- [Task goal]:
The entries below contain a line with "Open Genel bakış dashboard icon" and a line with "Open the My Charts link". Quote exactly those two lines and all lines between them.

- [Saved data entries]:
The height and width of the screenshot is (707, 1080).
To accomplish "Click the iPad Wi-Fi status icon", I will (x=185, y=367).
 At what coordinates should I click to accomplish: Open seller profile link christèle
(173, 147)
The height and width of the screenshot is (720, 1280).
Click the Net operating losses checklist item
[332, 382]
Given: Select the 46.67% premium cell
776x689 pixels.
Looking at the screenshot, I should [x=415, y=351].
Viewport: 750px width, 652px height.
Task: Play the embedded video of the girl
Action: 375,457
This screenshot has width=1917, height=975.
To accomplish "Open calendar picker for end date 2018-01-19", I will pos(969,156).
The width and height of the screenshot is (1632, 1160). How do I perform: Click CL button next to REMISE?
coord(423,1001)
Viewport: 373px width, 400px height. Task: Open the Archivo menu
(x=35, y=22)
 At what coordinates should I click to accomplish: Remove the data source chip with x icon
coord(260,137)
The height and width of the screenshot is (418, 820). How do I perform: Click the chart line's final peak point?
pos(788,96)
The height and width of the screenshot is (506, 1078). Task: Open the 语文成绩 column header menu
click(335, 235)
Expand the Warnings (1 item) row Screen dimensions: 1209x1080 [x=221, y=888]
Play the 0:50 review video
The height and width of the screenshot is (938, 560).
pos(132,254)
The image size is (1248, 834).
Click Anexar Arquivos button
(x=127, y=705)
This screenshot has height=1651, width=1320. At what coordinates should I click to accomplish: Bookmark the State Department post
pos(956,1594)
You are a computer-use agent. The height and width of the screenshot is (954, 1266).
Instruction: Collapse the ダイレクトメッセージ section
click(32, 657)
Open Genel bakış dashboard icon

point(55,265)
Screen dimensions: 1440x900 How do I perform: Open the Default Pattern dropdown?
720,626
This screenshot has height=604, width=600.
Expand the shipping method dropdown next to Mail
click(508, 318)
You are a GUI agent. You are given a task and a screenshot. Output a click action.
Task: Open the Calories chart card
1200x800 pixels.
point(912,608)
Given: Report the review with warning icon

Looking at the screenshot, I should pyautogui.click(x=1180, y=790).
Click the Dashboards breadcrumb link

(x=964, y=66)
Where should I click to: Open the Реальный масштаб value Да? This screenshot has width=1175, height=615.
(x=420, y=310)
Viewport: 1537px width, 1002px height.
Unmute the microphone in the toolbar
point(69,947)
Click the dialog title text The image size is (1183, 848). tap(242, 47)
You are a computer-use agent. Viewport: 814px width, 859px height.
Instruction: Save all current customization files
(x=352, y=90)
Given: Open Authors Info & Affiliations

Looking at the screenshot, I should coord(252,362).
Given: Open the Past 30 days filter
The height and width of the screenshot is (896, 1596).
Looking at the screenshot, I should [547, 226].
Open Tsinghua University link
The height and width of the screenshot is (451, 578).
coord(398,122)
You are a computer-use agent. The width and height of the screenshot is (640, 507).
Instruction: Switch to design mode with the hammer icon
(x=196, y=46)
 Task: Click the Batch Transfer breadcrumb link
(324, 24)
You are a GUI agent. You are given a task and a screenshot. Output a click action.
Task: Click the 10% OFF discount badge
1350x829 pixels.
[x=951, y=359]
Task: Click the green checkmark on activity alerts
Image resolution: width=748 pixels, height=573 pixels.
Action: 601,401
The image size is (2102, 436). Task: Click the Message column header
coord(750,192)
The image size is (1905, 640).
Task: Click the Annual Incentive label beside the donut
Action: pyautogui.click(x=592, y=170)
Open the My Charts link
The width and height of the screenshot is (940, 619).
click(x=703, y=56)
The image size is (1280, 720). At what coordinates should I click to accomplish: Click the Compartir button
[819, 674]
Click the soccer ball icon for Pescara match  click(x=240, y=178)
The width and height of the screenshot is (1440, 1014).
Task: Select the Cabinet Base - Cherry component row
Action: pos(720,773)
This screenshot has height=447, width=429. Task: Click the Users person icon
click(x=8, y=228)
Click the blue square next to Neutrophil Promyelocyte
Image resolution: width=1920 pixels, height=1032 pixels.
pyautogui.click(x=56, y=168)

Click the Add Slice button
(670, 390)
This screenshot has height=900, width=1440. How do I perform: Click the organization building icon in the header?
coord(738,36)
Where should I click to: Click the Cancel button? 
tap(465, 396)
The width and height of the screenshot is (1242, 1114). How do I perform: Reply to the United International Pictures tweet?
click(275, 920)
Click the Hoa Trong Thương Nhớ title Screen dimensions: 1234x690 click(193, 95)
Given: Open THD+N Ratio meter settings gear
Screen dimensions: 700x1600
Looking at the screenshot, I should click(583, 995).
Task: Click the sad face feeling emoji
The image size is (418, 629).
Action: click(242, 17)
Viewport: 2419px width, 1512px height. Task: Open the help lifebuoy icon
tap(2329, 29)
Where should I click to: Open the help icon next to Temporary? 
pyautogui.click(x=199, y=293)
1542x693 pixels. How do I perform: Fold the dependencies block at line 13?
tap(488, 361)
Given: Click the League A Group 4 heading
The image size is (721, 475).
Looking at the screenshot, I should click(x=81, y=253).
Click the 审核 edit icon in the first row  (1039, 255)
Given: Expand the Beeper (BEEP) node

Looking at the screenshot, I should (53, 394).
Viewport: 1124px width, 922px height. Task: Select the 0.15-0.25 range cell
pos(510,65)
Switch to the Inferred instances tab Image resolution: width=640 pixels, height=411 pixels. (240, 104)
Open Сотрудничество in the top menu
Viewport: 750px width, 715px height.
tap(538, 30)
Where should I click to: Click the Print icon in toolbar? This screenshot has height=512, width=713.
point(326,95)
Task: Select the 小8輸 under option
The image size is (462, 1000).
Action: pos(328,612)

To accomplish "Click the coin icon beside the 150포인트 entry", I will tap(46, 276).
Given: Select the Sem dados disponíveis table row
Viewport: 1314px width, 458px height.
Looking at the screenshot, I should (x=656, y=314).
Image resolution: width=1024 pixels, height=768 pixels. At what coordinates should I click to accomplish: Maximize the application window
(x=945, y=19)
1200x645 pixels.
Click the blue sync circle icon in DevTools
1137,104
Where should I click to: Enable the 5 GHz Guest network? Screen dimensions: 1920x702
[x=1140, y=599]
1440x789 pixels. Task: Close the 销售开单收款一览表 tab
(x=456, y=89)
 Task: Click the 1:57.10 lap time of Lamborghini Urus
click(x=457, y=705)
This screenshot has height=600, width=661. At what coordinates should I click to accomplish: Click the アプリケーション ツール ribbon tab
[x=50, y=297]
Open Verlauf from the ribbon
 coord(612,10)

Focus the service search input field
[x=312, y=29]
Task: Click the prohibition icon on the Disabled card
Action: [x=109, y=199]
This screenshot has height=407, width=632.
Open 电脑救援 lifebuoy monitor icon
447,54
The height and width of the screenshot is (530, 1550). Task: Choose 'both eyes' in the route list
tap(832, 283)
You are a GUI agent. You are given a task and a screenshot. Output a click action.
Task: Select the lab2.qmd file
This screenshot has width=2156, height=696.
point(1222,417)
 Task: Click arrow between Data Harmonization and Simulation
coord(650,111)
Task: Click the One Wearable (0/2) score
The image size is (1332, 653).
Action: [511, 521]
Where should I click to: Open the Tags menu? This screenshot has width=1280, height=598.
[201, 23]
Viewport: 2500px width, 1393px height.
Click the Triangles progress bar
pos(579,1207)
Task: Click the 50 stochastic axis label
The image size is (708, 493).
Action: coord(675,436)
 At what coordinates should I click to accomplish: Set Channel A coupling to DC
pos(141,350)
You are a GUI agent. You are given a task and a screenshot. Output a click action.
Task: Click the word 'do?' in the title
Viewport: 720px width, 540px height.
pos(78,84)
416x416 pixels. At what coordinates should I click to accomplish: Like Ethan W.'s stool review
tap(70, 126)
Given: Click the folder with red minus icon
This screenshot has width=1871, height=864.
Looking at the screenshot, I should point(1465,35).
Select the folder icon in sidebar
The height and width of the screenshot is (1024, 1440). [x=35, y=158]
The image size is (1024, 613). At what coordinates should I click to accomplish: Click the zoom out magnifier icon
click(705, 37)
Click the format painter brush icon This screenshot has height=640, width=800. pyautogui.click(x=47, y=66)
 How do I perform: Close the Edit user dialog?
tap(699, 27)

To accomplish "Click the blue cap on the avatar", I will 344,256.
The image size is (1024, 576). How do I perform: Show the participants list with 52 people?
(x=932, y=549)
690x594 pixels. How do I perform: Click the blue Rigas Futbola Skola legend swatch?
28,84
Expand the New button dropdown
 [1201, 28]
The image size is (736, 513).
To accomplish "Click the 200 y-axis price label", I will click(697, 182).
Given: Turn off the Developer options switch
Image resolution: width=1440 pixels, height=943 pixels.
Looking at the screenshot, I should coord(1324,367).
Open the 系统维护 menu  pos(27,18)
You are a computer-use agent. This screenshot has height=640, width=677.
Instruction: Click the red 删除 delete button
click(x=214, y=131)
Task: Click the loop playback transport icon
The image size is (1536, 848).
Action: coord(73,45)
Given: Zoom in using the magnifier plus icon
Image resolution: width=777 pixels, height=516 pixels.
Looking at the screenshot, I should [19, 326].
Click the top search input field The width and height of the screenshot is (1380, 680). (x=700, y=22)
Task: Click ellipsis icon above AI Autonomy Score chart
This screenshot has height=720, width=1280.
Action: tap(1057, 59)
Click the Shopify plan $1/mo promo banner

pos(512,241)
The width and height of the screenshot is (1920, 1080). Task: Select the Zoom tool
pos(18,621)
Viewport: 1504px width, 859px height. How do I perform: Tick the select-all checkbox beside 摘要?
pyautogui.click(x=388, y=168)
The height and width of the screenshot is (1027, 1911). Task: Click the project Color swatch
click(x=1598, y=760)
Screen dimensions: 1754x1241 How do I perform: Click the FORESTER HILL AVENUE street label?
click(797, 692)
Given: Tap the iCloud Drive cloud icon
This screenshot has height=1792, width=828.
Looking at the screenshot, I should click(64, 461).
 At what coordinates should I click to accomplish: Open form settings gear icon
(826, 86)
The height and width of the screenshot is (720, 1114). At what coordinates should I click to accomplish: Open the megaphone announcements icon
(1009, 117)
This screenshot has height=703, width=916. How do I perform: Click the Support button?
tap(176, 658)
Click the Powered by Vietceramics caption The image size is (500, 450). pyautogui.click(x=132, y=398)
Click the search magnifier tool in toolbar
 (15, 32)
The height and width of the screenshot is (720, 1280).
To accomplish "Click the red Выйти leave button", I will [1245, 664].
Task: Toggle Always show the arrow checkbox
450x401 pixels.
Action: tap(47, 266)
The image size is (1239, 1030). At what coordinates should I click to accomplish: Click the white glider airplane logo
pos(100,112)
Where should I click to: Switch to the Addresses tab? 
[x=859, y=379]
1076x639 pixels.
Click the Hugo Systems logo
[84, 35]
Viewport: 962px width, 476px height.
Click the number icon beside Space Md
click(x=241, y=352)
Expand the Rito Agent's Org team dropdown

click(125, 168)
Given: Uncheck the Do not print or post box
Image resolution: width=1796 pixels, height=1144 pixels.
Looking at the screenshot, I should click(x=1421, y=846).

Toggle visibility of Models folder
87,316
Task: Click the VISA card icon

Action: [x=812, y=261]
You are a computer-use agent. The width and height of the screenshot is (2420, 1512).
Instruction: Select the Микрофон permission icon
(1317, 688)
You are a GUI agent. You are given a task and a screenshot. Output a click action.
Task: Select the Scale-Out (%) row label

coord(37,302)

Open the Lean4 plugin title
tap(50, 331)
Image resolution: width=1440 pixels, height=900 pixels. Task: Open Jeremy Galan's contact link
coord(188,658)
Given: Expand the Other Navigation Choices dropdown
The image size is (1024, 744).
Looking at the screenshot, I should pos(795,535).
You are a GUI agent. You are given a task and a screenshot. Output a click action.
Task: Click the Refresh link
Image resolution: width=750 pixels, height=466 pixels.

- [Task result]:
Open Genel bakış dashboard icon

point(55,265)
Screen dimensions: 1440x900 How do I perform: Open the Default Pattern dropdown?
720,626
This screenshot has height=604, width=600.
Expand the shipping method dropdown next to Mail
click(508, 318)
You are a GUI agent. You are given a task and a screenshot. Output a click action.
Task: Open the Calories chart card
1200x800 pixels.
point(912,608)
Given: Report the review with warning icon

Looking at the screenshot, I should pyautogui.click(x=1180, y=790).
Click the Dashboards breadcrumb link

(x=964, y=66)
Where should I click to: Open the Реальный масштаб value Да? This screenshot has width=1175, height=615.
(x=420, y=310)
Viewport: 1537px width, 1002px height.
Unmute the microphone in the toolbar
point(69,947)
Click the dialog title text The image size is (1183, 848). tap(242, 47)
You are a computer-use agent. Viewport: 814px width, 859px height.
Instruction: Save all current customization files
(x=352, y=90)
Given: Open Authors Info & Affiliations

Looking at the screenshot, I should coord(252,362).
Given: Open the Past 30 days filter
The height and width of the screenshot is (896, 1596).
Looking at the screenshot, I should [547, 226].
Open Tsinghua University link
The height and width of the screenshot is (451, 578).
coord(398,122)
You are a computer-use agent. The width and height of the screenshot is (640, 507).
Instruction: Switch to design mode with the hammer icon
(x=196, y=46)
 Task: Click the Batch Transfer breadcrumb link
(324, 24)
You are a GUI agent. You are given a task and a screenshot. Output a click action.
Task: Click the 10% OFF discount badge
1350x829 pixels.
[x=951, y=359]
Task: Click the green checkmark on activity alerts
Image resolution: width=748 pixels, height=573 pixels.
Action: 601,401
The image size is (2102, 436). Task: Click the Message column header
coord(750,192)
The image size is (1905, 640).
Task: Click the Annual Incentive label beside the donut
Action: pyautogui.click(x=592, y=170)
Open the My Charts link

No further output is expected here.